▸ **TASK ITEM**:
From the data that follows, print exactly the lines starting at the one containing "Follow the @fuseonton mention link" and ending at the one containing "You are a computer-use agent. This"; include both of them and nothing more.

───── DATA EXTRACTS ─────

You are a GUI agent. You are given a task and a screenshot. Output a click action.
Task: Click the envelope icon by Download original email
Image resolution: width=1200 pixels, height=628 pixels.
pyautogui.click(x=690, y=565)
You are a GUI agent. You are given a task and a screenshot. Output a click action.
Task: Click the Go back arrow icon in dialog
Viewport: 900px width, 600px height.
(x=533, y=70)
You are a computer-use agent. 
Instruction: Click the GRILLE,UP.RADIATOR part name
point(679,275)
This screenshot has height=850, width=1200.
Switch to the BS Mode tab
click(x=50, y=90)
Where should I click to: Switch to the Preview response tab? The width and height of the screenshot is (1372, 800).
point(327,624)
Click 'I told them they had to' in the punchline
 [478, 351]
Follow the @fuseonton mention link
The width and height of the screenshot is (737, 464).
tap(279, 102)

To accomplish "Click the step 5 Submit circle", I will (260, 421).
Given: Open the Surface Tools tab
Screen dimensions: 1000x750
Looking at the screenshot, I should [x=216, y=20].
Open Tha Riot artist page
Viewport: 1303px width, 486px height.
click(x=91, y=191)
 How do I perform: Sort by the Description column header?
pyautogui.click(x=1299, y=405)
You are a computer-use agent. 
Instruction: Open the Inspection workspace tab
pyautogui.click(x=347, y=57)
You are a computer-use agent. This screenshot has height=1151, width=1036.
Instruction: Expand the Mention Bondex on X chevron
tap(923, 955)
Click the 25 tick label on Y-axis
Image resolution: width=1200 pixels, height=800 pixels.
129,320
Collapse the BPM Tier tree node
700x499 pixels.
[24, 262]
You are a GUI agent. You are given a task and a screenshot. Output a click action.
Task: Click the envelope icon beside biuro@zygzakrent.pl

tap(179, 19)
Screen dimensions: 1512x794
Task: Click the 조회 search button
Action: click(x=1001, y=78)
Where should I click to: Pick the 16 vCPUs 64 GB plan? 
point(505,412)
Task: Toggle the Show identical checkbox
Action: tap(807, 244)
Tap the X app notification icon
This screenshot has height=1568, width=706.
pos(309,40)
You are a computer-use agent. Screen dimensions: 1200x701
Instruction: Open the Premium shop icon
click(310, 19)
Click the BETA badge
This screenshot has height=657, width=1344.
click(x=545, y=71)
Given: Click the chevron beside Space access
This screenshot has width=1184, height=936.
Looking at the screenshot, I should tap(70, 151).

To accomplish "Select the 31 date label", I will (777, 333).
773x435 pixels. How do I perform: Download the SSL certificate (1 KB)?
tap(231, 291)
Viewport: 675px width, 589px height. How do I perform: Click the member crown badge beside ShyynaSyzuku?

─────

▸ **OUTPUT FOR THIS TASK**:
Follow the @fuseonton mention link
The width and height of the screenshot is (737, 464).
tap(279, 102)

To accomplish "Click the step 5 Submit circle", I will (260, 421).
Given: Open the Surface Tools tab
Screen dimensions: 1000x750
Looking at the screenshot, I should [x=216, y=20].
Open Tha Riot artist page
Viewport: 1303px width, 486px height.
click(x=91, y=191)
 How do I perform: Sort by the Description column header?
pyautogui.click(x=1299, y=405)
You are a computer-use agent. 
Instruction: Open the Inspection workspace tab
pyautogui.click(x=347, y=57)
You are a computer-use agent. This screenshot has height=1151, width=1036.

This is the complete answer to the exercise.